### Assignment:
Your answer should consist only of the lines below from the one with "180507 Rehabilitation or" through the one with "[State of the Tropics] (411, 1269)", copied exactly.

• • • • • • •

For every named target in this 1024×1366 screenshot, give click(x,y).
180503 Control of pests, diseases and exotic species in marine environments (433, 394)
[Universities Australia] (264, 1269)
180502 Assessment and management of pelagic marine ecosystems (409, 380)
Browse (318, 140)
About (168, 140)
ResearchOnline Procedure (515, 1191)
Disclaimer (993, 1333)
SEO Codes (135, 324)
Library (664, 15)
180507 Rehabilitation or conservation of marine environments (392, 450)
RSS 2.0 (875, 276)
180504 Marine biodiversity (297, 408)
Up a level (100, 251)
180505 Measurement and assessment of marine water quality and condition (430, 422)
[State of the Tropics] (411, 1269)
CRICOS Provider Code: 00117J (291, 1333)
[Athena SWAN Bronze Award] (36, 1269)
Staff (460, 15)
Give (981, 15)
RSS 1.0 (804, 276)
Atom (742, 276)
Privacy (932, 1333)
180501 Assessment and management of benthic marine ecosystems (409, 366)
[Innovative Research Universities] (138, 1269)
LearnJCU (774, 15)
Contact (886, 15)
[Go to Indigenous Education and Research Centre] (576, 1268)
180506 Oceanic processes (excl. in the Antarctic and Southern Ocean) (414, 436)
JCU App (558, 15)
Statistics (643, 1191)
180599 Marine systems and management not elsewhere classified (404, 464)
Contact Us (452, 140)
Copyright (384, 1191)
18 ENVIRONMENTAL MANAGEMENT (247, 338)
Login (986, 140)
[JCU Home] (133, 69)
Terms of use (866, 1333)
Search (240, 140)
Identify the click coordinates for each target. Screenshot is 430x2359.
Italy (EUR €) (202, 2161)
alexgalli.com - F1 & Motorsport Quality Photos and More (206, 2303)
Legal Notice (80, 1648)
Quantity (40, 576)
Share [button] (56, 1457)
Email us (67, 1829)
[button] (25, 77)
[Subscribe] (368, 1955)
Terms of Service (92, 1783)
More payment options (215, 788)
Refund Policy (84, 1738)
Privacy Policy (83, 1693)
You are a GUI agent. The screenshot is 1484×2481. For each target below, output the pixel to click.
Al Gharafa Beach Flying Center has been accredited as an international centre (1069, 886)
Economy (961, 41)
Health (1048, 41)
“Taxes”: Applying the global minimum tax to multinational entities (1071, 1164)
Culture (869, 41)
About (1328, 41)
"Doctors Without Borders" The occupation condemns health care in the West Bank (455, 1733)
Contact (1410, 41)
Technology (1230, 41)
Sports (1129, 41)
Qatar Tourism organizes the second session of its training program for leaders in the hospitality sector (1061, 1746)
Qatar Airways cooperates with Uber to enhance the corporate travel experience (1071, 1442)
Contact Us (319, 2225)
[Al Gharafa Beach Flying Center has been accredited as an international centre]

• • • • • • •

### Expected answer:
180507 Rehabilitation or conservation of marine environments (392, 450)
RSS 2.0 (875, 276)
180504 Marine biodiversity (297, 408)
Up a level (100, 251)
180505 Measurement and assessment of marine water quality and condition (430, 422)
[State of the Tropics] (411, 1269)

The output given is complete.